“The clinical picture of warm, red, tender skin can fit many conditions but is most often called cellulitis by nondermatologists,” she explains. “It’s not clear why, but I would suspect this is because cellulitis is one of the few dermatologic conditions taught in medical school, while the mimickers get less attention.”
Attend dermatology lectures as part of primary care’s continuing medical education courses.
This would increase your knowledge of skin conditions affecting hospitalized patients, Dr. Kroshinsky says. If there is a dermatologic consultant for your hospital, work closely with this specialist until you feel comfortable making diagnoses and incorporating treatment plans.
Similarly, if you are a resident who is interested in a career in hospital medicine, consider doing a rotation in dermatology.
Review a good basic dermatology atlas from time to time.
This keeps your mind open to differential diagnoses for a given situation that you may encounter in the hospital setting. A more comprehensive book or online reference can be helpful to peruse after seeing a patient with a particular rash, Dr. Kroshinsky says.
Learn to correctly describe lesions to a dermatologist by phone.
When a specialist isn’t available on site, the phone communication is vital to the specialist. This includes familiarizing yourself with some of the more life-threatening dermatologic problems, such as drug-induced hypersensitivity reactions. It will be easier to recognize when an urgent dermatologic consultation is required. Sometimes this is necessary when a patient doesn’t respond to treatment for a reasonable and presumed diagnosis—when one condition seems to mimic the symptoms of another, says Lindy Fox, MD, associate professor of clinical dermatology at the University of California at San Francisco and director of its hospital dermatology consultation service.
Don’t assume that groin rashes are all fungal.
In fact, there is a very large differential diagnosis for intertriginous eruptions, Dr. Fox says. Perform a KOH test (potassium hydroxide) and fungal cultures on intertriginous eruptions. If no fungus is identified or the patient is not responding appropriately to therapy, call for a dermatologic consultation.
Don’t mistakenly associate a drug-related reaction with a medication given one to two days before the onset of a rash.
It is typically seven to 10 days post-exposure that a drug eruption develops, Dr. Fox says. He suggests making a drug chart to highlight dates of medication administration. This helps pinpoint the most likely culprit based on timing and the probability that a certain drug may induce cutaneous eruptions. Correct identification of the type of drug eruption (e.g. simple drug eruption vs. hypersensitivity vs. potentially deadly Stevens-Johnson syndrome) is important.

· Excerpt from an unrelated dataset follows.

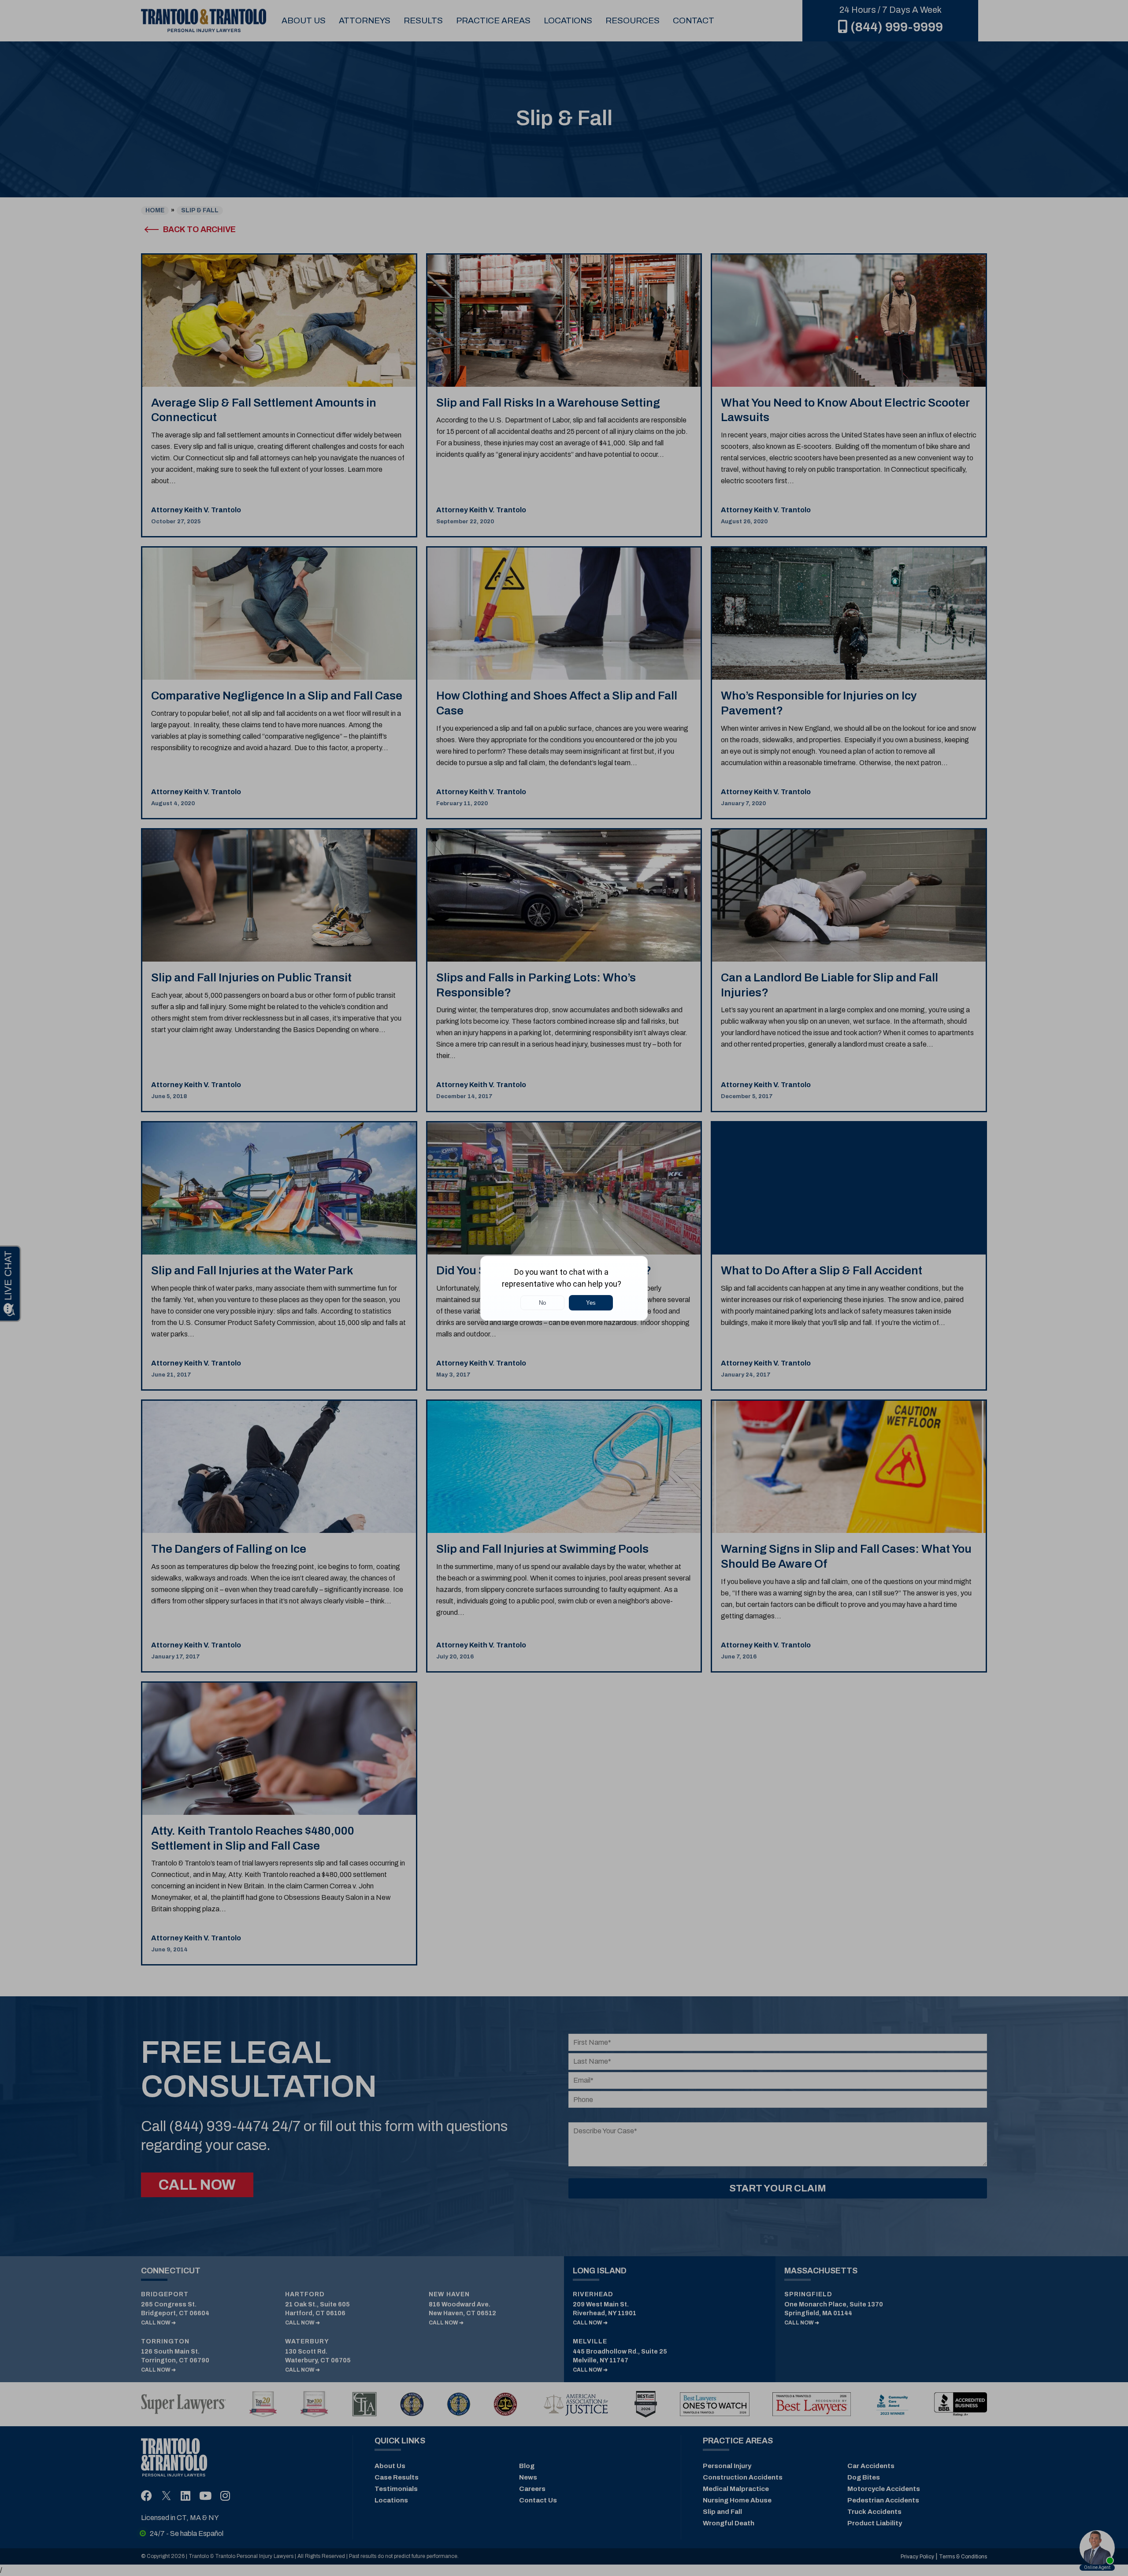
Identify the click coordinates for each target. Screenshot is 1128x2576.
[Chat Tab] (564, 1288)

Consider involving a dermatologist to help manage open skin lesions, particularly if you’re unsure of the cause.
There are many different causes of skin ulcers. Trauma, infections, and even malignancies can present as open wounds. Leg ulcers may be due to venous stasis, but they also can be caused by arterial insufficiency, vasculitis, and other conditions. A dermatologist might opt to perform a skin biopsy to help diagnose the lesion.

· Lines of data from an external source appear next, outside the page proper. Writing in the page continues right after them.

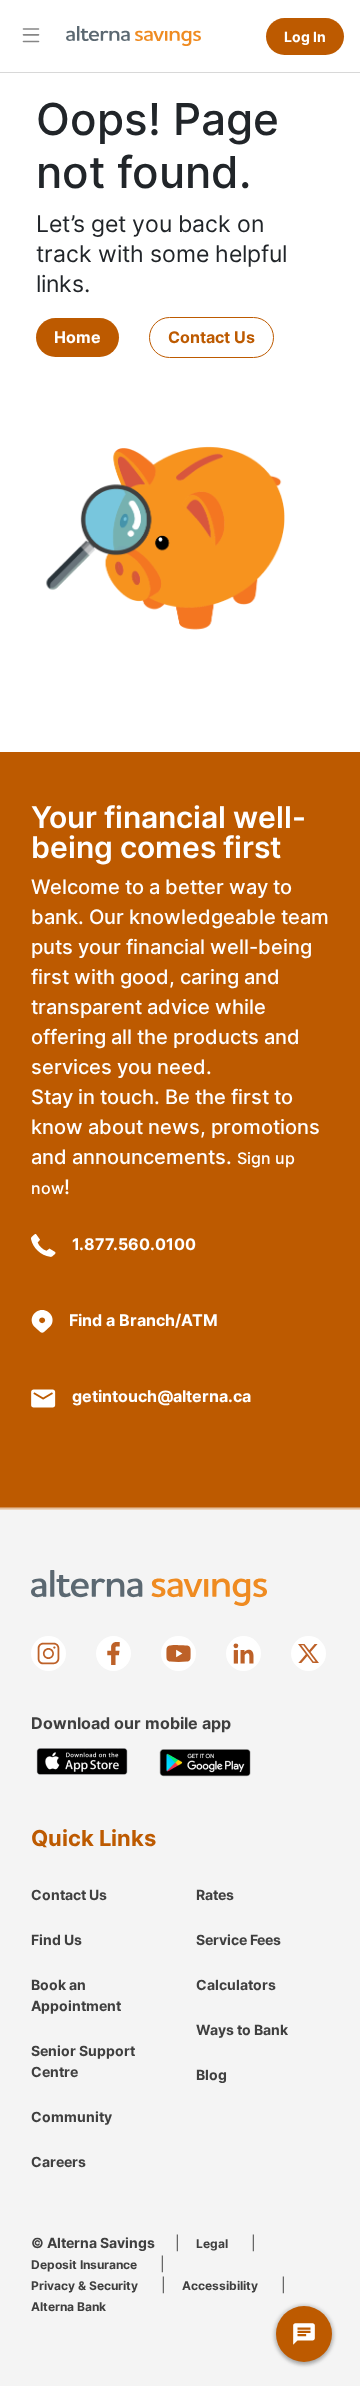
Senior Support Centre (83, 2061)
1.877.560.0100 (134, 1244)
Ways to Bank (242, 2029)
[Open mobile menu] (31, 34)
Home (77, 337)
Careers (58, 2161)
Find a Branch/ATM (143, 1320)
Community (71, 2116)
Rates (215, 1894)
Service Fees (238, 1939)
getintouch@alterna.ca (161, 1396)
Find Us (56, 1939)
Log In (305, 36)
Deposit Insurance (84, 2264)
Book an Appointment (76, 1995)
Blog (211, 2074)
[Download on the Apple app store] (82, 1762)
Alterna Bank (68, 2306)
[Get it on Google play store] (205, 1762)
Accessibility (220, 2285)
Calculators (236, 1984)
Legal (212, 2243)
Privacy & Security (84, 2285)
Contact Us (211, 337)
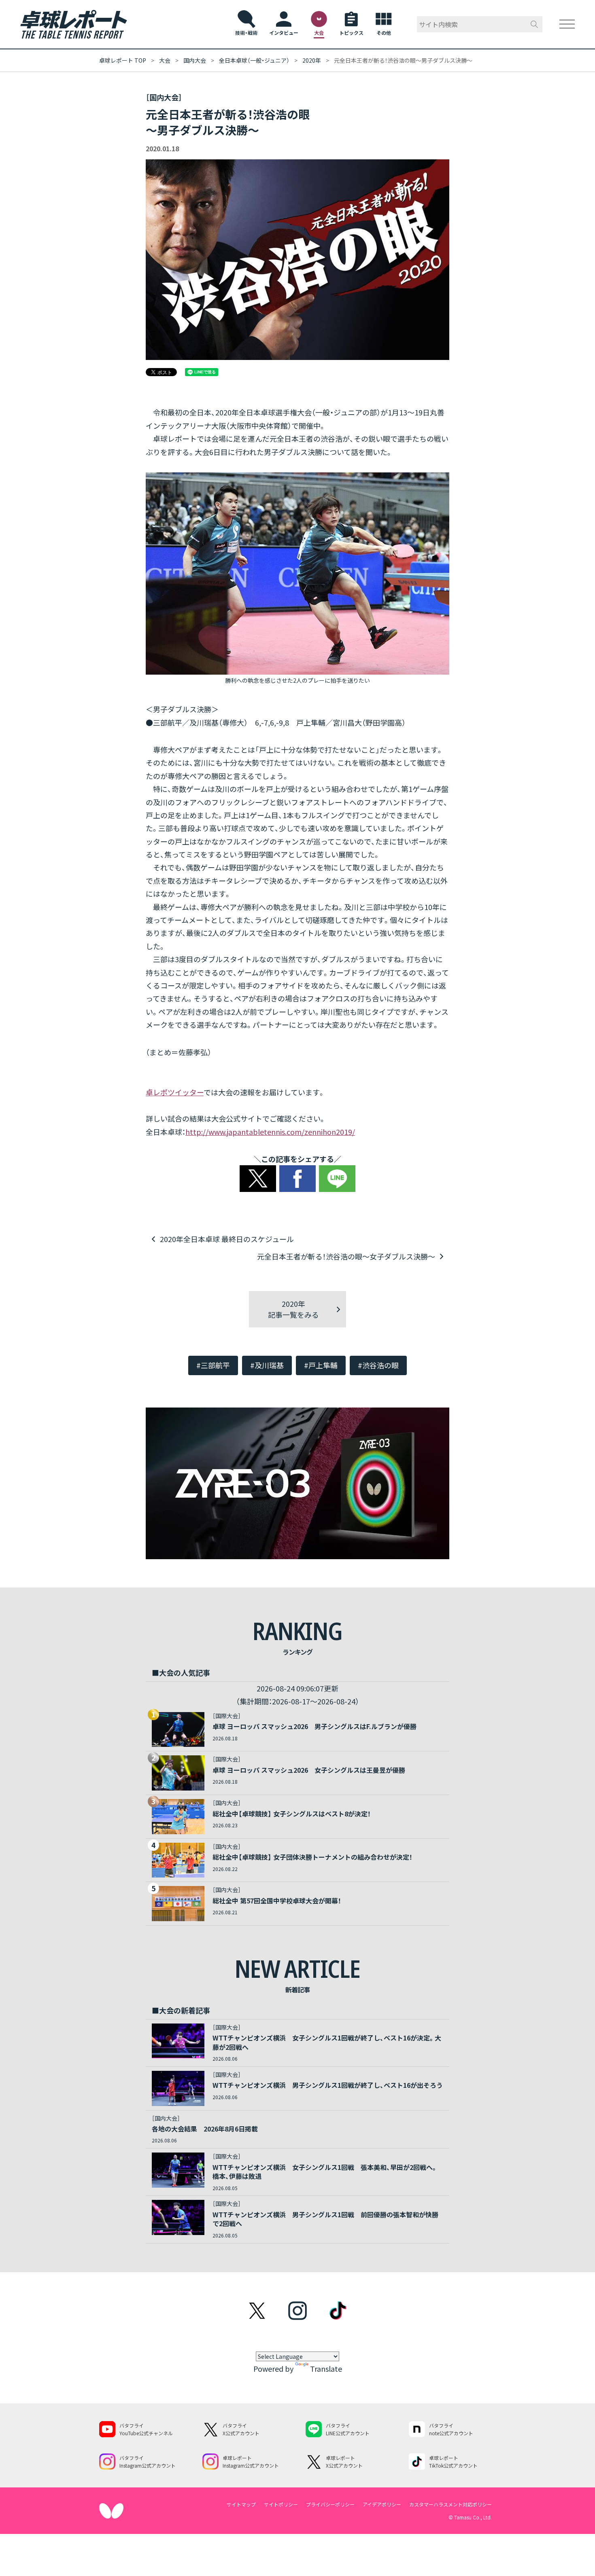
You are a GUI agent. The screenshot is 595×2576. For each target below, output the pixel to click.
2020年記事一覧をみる (293, 1309)
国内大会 (194, 60)
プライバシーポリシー (330, 2504)
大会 (164, 60)
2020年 (311, 60)
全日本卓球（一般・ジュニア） (254, 60)
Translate (326, 2368)
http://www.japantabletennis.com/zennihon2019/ (270, 1131)
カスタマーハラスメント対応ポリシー (450, 2504)
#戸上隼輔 (321, 1365)
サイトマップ (241, 2504)
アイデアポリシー (382, 2504)
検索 (534, 24)
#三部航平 (213, 1365)
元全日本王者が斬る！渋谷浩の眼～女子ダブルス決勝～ (346, 1256)
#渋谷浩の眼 (378, 1365)
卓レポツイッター (175, 1092)
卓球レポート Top (122, 60)
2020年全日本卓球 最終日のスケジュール (227, 1239)
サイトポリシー (281, 2504)
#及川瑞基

“Wound-care nurses can be very helpful in managing skin lesions, but they do not always have the experience needed to correctly diagnose the underlying problem,” says Kathryn Schwarzenberger, MD, professor of medicine at the University of Vermont College of Medicine in Burlington. “If you’re thinking of calling the wound-care nurse, think of calling the dermatologist first.”
Prescribe an adequate quantity of topical corticosteroids for the duration of treatment.
“It’s really important to provide enough medicine,” Dr. Schwarzenberger says. Typically, a patient will receive a small tube, apply the contents, and find that “it’s enough medicine to cover their body once. This doesn’t work if you intended to have the patient apply it all over for two weeks.”